Your forearms work harder to keep a strong grip on a set of rings than they would with a fixed bar. This builds your grip strength and forearm endurance over time. These muscles can be tricky to build. Here’s a quick guide to understanding the forearm muscles and a potential handy hack you can use to make these muscles stronger: Do Hand Grippers Work

  1. Erector Spinae

These muscles along your spine help keep your posture neutral and upright. They also stabilize your lower back. Since this area is highly susceptible to injuries in most people, the erector sipnae has an important job to do!

It’s important to keep your lower back strong, not just for ring pull-ups but for other workouts too.
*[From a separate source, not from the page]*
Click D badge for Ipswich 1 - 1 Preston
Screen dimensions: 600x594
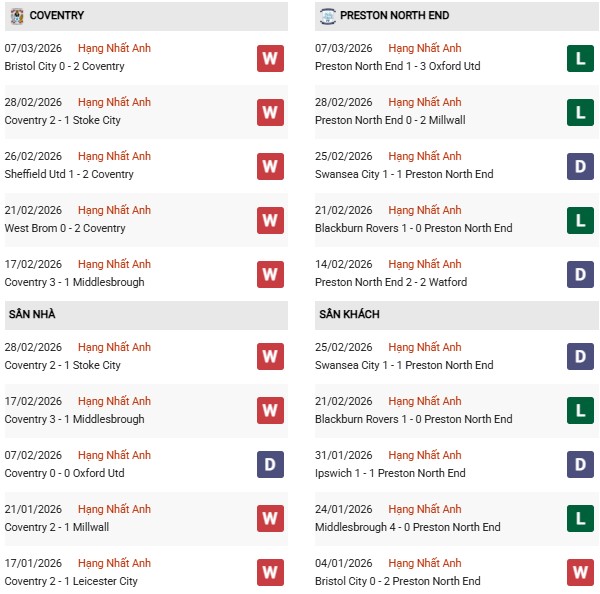click(x=580, y=465)
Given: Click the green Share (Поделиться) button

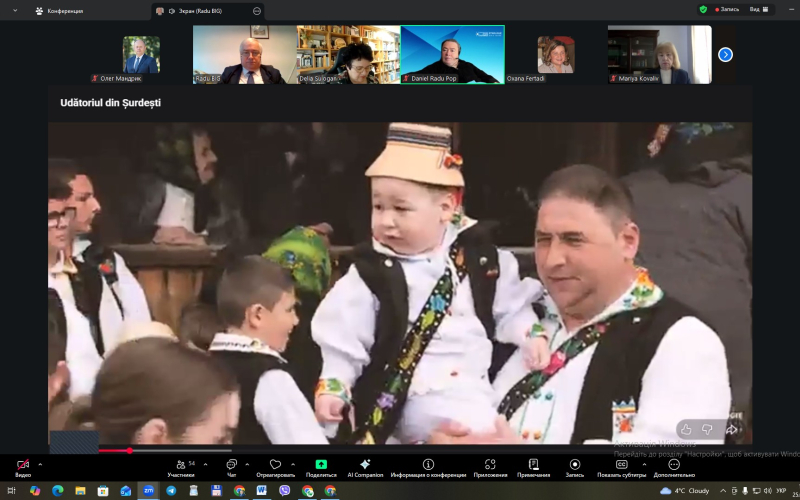Looking at the screenshot, I should (321, 465).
For example, many people experience lower back pain when squatting.

If you’re training on the ground and haven’t yet soared to the height of ring pull-ups, be sure to work on mid back exercises and cable back workouts to strengthen your erector spinae. 

Back isolation exercises are a good way to do this if you want to target a specific part of the back, too!

  1. Rotator Cuff Muscles

Finally, your rotator cuff muscles (supraspinatus, infraspinatus, teres minor, and subscapularis) are more engaged during ring pull-ups since you need to stabilize the shoulder joint as the rings move.
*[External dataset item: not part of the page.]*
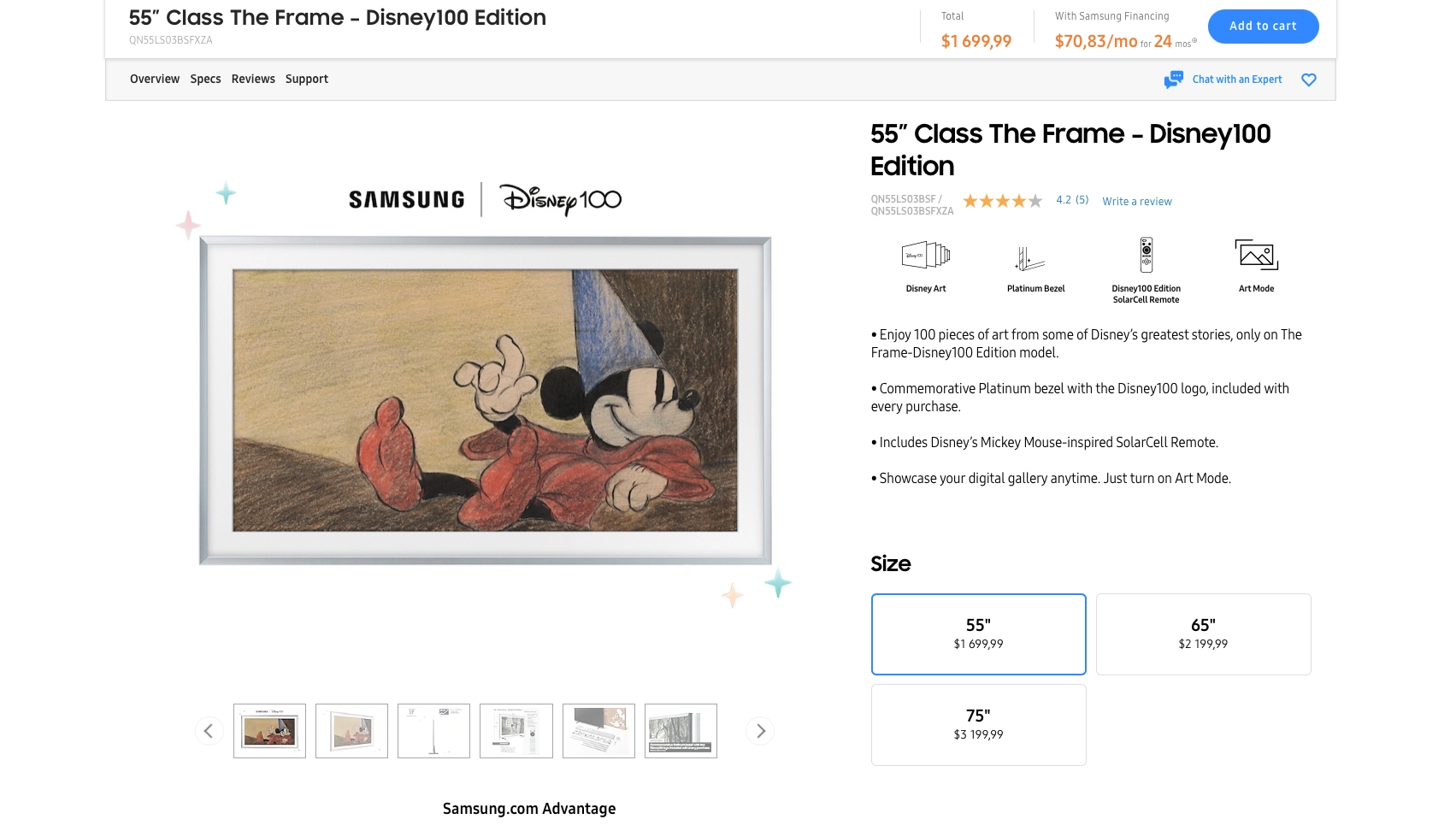Switch to the Reviews tab
The width and height of the screenshot is (1456, 831).
(253, 80)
That’s a lot of muscles at work! 

To sum it up, ring pull-ups work for the same key muscle groups as traditional pull-ups, like the lats, biceps, rhomboids, and trapezius muscles. 

However, they also engage more stabilizing muscles, especially those in your shoulders, core, and forearms, to work around the rings’ instability. This makes ring pull-ups the perfect exercise to help you build upper body strength, muscle coordination, and overall stability.

Let’s see what makes ring pull-ups so different— and so much harder to ace!— compared to standard pull-ups.

Differences from Traditional Pull-Ups

What makes a ring pull-up different and more difficult than a regular pull-up? There are several factors that increase the difficulty of ring pull-ups. 

Stability

When you do standard pull-ups, you typically use a fixed pull-up bar or a set of handles. This offers stability since whatever apparatus you use stays completely still. 

Ring pull-ups, on the other hand, force you to do the stability work. Since rings can swing in midair, they’re entirely reliant on your muscular strength to hold them in place as you work. 

This mostly comes from using your core stabilizer muscles to make micro-adjustments to your position in space so you stay on balance as you do your pull-ups. 

Grip 

Ring pull-ups let you to vary your grip more fluidly compared to standard pull-ups. They can even be a type of neutral grip pull-up where your hands face toward one another. 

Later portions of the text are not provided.